Yavşak adam ağzını açar gibi olduğu an lafı Lina'nın sonunda konuşmaya dahil olmasına sevindiği Ulaş tarafından kesilmişti. Lina yüzüne yansıtmadığı memnuniyetle Deniz Akay'ın biricik sağ kolu Ulaş'a döndü. Kendisine şüpheyle bakıyordu.

"Yani böyle ıssız bir yere yanlışlıkla girip arabanı bozduğunu iddia ediyorsun. Üstelik telefonunun şarjı da bitmiş. Ne büyük şanssızlık silsilesi bu böyle?" dedi Ulaş sorar gibi. Sesinde derin bir alay vardı. Daha sonra daha keskin bir sesle "Kimsin sen?" diye sordu.

Lina büzüştürdüğü dudaklarını hafifçe titretti ve yalandan doldurduğu gözleriyle her an ağlayacakmış gibi bir sinyal gönderdi.

"Öncelikle silse ne demek bilmiyorum." dedi kırılmış bir sesle bozuk Türkçesini bir kez daha hatırlatıp yabancı olduğuna dikkat çekerek. "Ben sadece yolda kalmış bu ülkeye yabancı bir genç kadınım. Üstelik tanımadığım iki adamdan yardım istemek zorundayım. Lütfen anlayışlı olur musunuz?"

Ulaş bu defa ağzını açamadan diğer adam araya girdi.

"Sen onun kusuruna bakma güzelim." dedi kızın kızıl tutamlarından birazını kulağının arkasına sıkıştırarak. "Hemen içeri gidip arabana bakabilecek birini getiriyorum."

Lina yalandan rahatlamış bir nefes verdi.

"Thank you!" dedi büyük bir minnet içinde. Adam kendisine çapkın bir bakış attı.

"Yerinden ayrılamazsın." diye araya girdi Ulaş. Daha sonra dişlerini birbirine bastırarak sinirle ekledi. "Burada ne yaptığımızın farkındasın değil mi?"

Lina anlamıyormuş gibi yaparak her iki adamı sırayla göz hapsine alsa da aslında burada ne yaptıklarının en çok farkında olan kişilerden biriydi.

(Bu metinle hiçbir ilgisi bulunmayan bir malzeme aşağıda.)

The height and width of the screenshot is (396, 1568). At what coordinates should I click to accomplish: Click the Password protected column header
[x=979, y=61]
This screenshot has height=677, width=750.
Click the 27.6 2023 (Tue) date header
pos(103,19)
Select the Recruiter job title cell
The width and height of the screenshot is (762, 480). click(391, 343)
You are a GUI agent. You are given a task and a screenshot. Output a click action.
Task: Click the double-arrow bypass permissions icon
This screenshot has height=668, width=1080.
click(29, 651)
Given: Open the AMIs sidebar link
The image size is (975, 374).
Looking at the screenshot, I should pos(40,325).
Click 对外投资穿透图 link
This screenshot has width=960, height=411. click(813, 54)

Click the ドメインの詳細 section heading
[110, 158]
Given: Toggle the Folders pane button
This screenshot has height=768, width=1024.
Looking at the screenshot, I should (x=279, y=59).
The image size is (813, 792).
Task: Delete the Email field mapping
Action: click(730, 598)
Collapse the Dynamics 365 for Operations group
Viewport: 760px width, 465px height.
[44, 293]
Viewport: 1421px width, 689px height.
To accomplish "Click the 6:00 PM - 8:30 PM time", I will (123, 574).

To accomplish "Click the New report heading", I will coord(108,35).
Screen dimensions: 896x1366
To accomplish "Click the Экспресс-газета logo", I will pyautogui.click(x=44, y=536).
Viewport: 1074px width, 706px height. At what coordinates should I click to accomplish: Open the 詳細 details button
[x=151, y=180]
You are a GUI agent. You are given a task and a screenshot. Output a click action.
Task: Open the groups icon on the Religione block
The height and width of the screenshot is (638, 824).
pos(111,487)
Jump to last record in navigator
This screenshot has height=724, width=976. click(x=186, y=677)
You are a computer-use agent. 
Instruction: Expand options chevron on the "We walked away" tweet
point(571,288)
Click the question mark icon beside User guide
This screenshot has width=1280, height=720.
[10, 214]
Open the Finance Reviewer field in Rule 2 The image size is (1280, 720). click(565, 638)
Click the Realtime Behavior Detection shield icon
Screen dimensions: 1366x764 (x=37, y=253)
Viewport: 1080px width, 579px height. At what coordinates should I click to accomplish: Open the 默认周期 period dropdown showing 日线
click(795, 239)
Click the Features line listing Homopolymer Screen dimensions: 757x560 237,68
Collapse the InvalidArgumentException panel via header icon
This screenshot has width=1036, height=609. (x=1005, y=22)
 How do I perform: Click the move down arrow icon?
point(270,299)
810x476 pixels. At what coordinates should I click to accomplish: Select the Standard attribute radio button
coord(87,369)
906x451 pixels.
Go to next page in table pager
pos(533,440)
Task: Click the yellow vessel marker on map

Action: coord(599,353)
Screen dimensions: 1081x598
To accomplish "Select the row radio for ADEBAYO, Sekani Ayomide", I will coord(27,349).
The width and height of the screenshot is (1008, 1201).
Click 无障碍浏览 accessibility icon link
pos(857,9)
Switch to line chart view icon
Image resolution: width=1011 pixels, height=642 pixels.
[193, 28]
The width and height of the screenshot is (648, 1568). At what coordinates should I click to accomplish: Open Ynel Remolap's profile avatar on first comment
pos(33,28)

Martin ve Deniz Akay'ın anlaştığı gibi Martin'e gidecek olan uyuşturucular Deniz'in nakliye yardımı sayesinde burada sayıldıktan sonra tırlara yüklenip sınıra doğru ilerleyecekti. Ondan sonra Martin başka masum, küçük çocukları zehirlemek üzere o uyuşturucuları olduğundan daha da zehirli hale getirecekti. Tabii eğer Linalar planlarına müdahale etmeyecek olsaydı. Artık öyle bir şansı yoktu Martin'in.

"Her şey yolunda." diye cevap verdi adam Ulaş'a gevşek bir şekilde. "Bir şey olacak değil ya bu saatten sonra."

Ardından Ulaş'ın kendisine bir şey demesine izin vermeden kıza göz kırpıp hızla kapıdan içeri girdi.

Lina sonunda yalnız kalmaya can attığı kişiyle yalnız kaldığında hafifçe gülümsedi kendisini dikkatle izleyen adama.

"Seni tanıyor gibiyim." dedi Ulaş kaşlarını çatarak. "Hatta seni tanıdığıma eminim. Ama kim olduğunu çıkaramadım. Kimsin sen?"

Lina adama doğru yavaş bir adım atıp elinin parmak uçlarını yavaşça adamın omzunda gezdirdi.

"Ben beni bir kere görenin bir daha unutacaği  bir kadın değilim." dedi Lina şuh sesle. "Beni tanısaydın unutamazdın."

Ulaş kaşlarını çatarak daha dikkatli baktı kızın buz mavisi gözlerine. Bir şeylerin yanlış geldiğini biliyordu ama sorunun ne olduğunu çözememişti.

"Hadi," diyen bir ses duydu Lina kulaklıktan. "Biraz daha hızlan Lina. Oyalanma."

Bu ses Savaş'a aitti.

Lina gözlerini devirmek istedi. Bu adam her ne kadar aile içinde sıcacık biri olsa da görünen o ki konu işi olunca fazlasıyla ciddi ve sıkıcı birine dönüyordu.

"Ama..." dedi yine de amcasını dinleyip uzatmayı bırakarak. "Belki de tanıyorsundur beni. Başka bir şekilde."

Ulaş bir sorun olduğuna artık emin olmuştu ve tam harekete geçip kızı etkisiz hale getirmeye yeltenecekken Lina adamın bacak arasına bir tekme geçirip onun acıyla öne doğru eğilmesine neden oldu. Ardından hızla arkasına geçip sol bacağının arkasına tekme atarak adamın dizleri üstüne çökmesini sağladı. Bir kolunu adamın boğazına sararken diğer kolunun dirseğini de omzuna bastırıyordu.

Adamın kulağına eğildi ve kulağının içine  hafifçe üfledi.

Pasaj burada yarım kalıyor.